Testing & Demonstrating Innovative Management
We strive to apply novel thinking in order to develop or import innovative approaches to current and projected forest management challenges in the West. Increasingly, we see a need for operationally-efficient treatments that can acheive an expanding array of forest objectives while maintaining or enhancing forest resilience and management flexibility. AFMP efforts reflect this view in research and demonstration projects. Current and recent examples include the following:
Research
Examples:
- Variable Retention Harvesting - Exploring the effects of different overstory retention levels on seedling growth and structural development. Studies in Montana and Oregon are testing the feasibility of aggregated and dispersed retention harvesting methods in lodgepole pine and ponderosa pine forests.
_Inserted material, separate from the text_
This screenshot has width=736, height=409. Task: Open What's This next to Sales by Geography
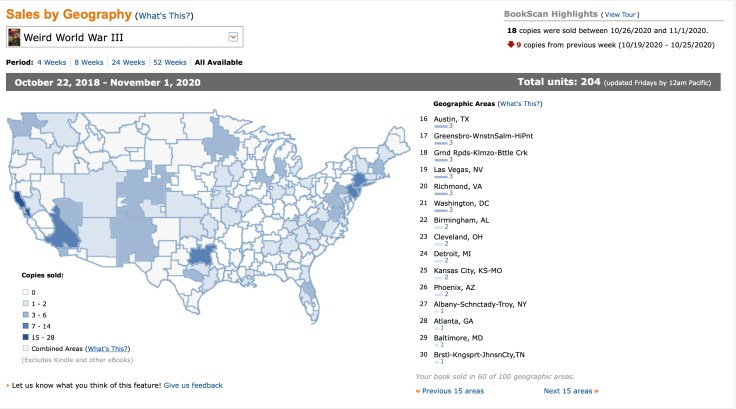click(x=164, y=16)
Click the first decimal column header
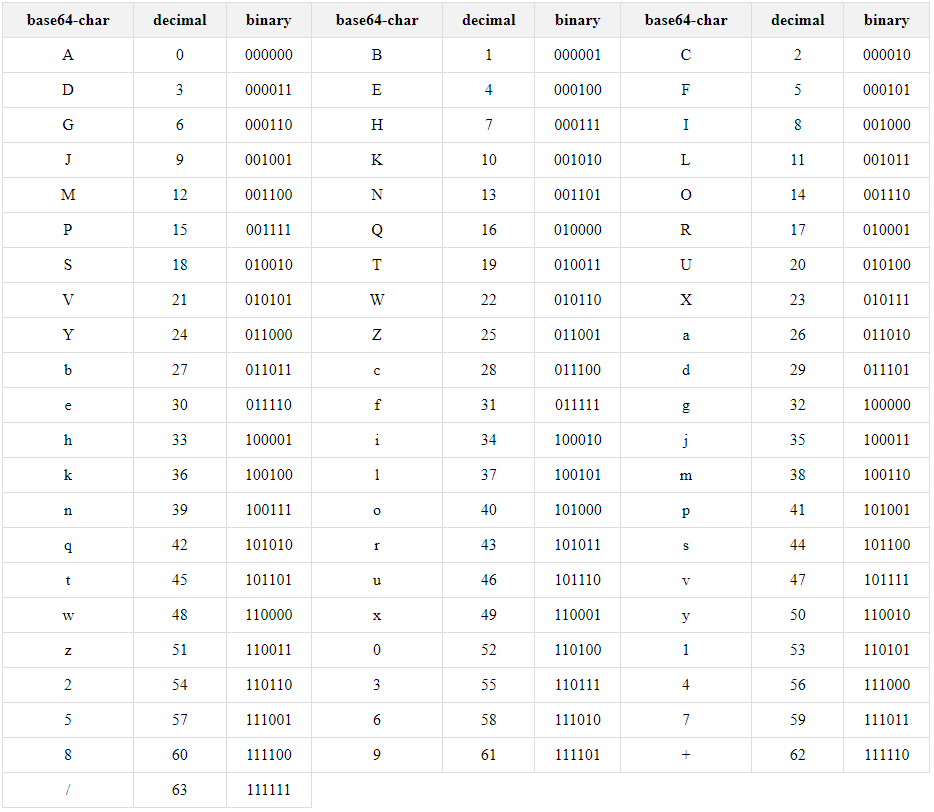This screenshot has width=934, height=812. 179,20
- Variable Density Thinning - Developing and testing operationally efficient techniques for introducing heterogeneity into mature second-growth stands.
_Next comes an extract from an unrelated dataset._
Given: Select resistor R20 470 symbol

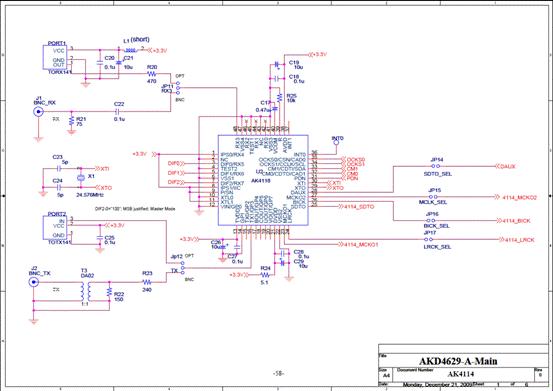Looking at the screenshot, I should pos(152,74).
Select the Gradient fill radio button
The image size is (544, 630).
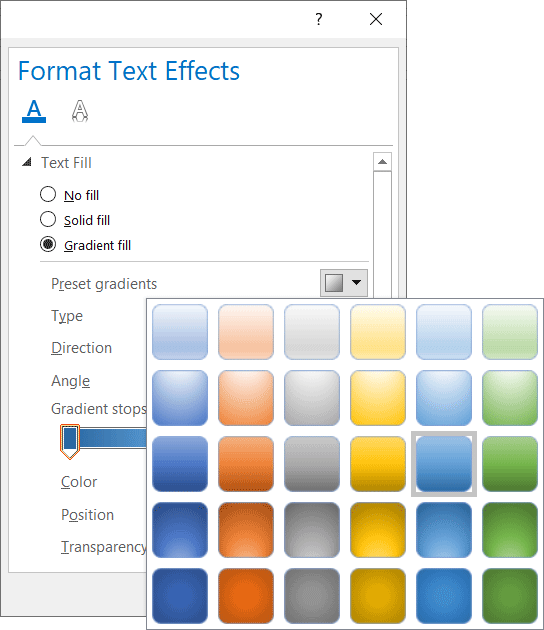pyautogui.click(x=48, y=244)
- Restoration of Old-growth Ponderosa Pine Forests -Exploring threats to fire-suppressed old-growth stands, and best practices for their active restoration. Recent projects have investigated the unique fuel loading and potential fire behavior aspects of old-growth stands; tree mortality threats associated with prescribed burning; and the effects of hazard fuel and restoration thinnings on spatial complexity.
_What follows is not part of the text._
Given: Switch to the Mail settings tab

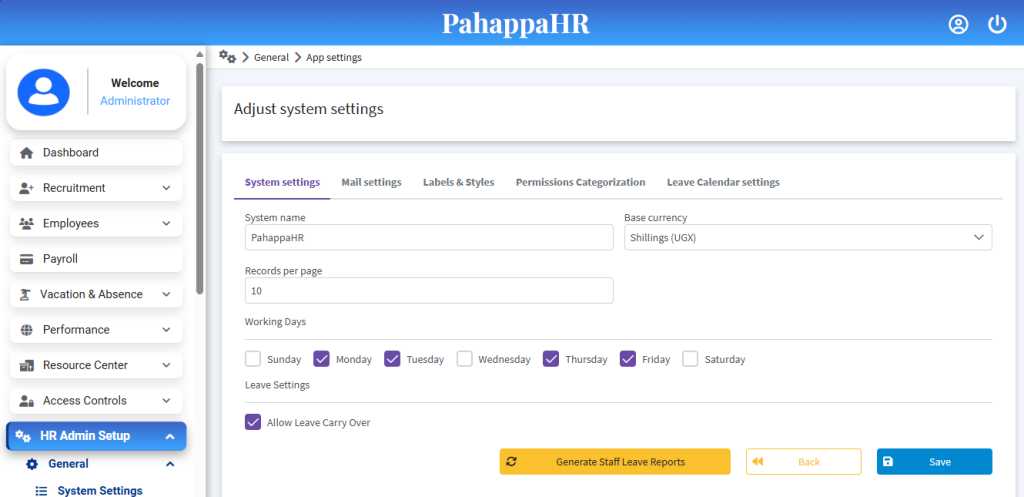Looking at the screenshot, I should tap(371, 182).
- Supporting a Biomass Fuel Based Energy Infrastructure -Evaluating the effects of biofuels harvesting methods and levels on forest productivity and condition; exploring the added-value potential of biochar (a biofuel pyrolysis byproduct) as a surrogate for non-renewable mineral amendments in container seedling production. In the absence of a biomass fuel market, examining the effects of slash pile burning on soil productivity, and identifying practices that best minimize site effects.
Demonstration
Examples:
- Enhancing Future Stand Complexity via Irrgularly Spaced Planting Methods - Structural variability and differentiation are facillitated through irregular and variable spacing. In reforesting severely disturbed sites, irregular spacing may better mimic natural regeneration patterns, promote post-planting spatial complexity, and increase future management flexibility.
- Future Trends in the Aftermath of Mountain Pine Beetle Outbreaks - Documenting and exploring multiple developmental pathways that stands may follow after high mortality from pine beetle infestation. Highlighting the tradeoffs associated with these different developmental pathways.
- Expanding-Gap Silviculture - Borrowing ideas from recent work at the University of Maine, we are exploring the potential for this adaptation of traditional group selection that serves as an even-aged / uneven-age management hybrid, by mimicing natural forest gap inititation and expansion.